● **WHAT IS REQUIRED**: All lines from the one containing "Image resolution: width=950" through the end of the data below are to be transcribed exactly. Leave out the rest.
-- -- --
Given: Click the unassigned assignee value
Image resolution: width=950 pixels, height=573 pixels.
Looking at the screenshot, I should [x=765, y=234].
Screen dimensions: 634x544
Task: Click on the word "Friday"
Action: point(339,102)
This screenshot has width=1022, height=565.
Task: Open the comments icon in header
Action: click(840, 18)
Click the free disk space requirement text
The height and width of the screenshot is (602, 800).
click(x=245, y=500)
-- -- --
● **YOUR RESPONSE**:
Image resolution: width=950 pixels, height=573 pixels.
Looking at the screenshot, I should [x=765, y=234].
Screen dimensions: 634x544
Task: Click on the word "Friday"
Action: point(339,102)
This screenshot has width=1022, height=565.
Task: Open the comments icon in header
Action: click(840, 18)
Click the free disk space requirement text
The height and width of the screenshot is (602, 800).
click(x=245, y=500)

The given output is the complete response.